今日から3月で気象庁の区分では春になる。昨日まで東京都心部では雪が降らなかったので、今年の冬は雪のない冬ということになるそうだ。これも地球温暖化の影響であろう。この地球温暖化は世界各地で気象の変化を激しいものにしている。変化が激しいというと一昨日(火曜日)は中国の株安が契機になって世界の株式市場が急落した。

金融市場と世界の異常気象とかけて何と解く?

その答は中国の台頭である。正確にいうと中国やインドに代表される新興国の経済発展である。
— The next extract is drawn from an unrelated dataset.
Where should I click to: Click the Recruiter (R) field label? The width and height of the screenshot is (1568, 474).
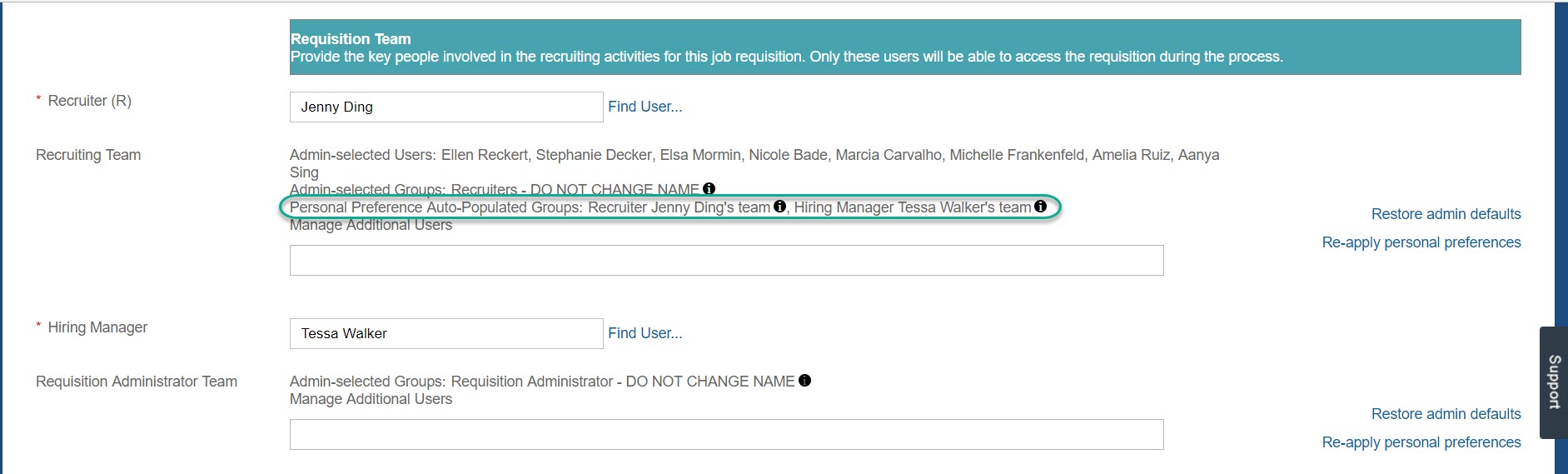coord(89,101)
つまり金融面では新興国の発展で投資機会が拡大するとともに、予想外の動きが起きる可能性が高まっている。

火曜日の出来事について米国政府の経済諮問委員会ラザール会長は「火曜日の出来事は何が起きても不可解に見えた」と発言している。Whatever happened was anomalousということだ。

このAnomalous「不可解な」という言葉は投資の世界ではアノマリーという言葉で使われている。投資の世界で「合理的に説明できない市場の動き」のことをアノマリーという。

ところで異常気象のことをAnomalous weatherと言う(Abnormal weatherの方が一般的かもしれないが)。この異常気象が地球温暖化の結果であり、地球温暖化に大きな影響を与えているのが中国(もっとも最大の影響国はアメリカだが)などの新興国である。

では新興国経済が急拡大しているドライバーは何か?というとグローバリゼーションとIT革命である。つまりグローバリゼーションとIT革命が新興国に実物経済拡大のチャンスを拡げるとともに、投資対象の地平線を広げ、投資家層を拡大した。しかし新興国市場は先進国市場程効率的市場ではないので、多くのアノマリーが存在する。これが市場の動きを不規則にするのだ。

世界の株価が下落するのは一個人投資家としては、辛いものがあるが、冷静に考えるとこの辺で少し市場を冷やして一服した方が良いのだろう。これは経済経済活動を冷やす結果、地球温暖化に少しブレーキをかける効果もあるだろう。ひょっとすると神様のはからいというものは人智を超えたところで人類のsustainableな発展を助けてくれるのかもしれない・・・・と思うと多少のselloffで慌てることもないのである。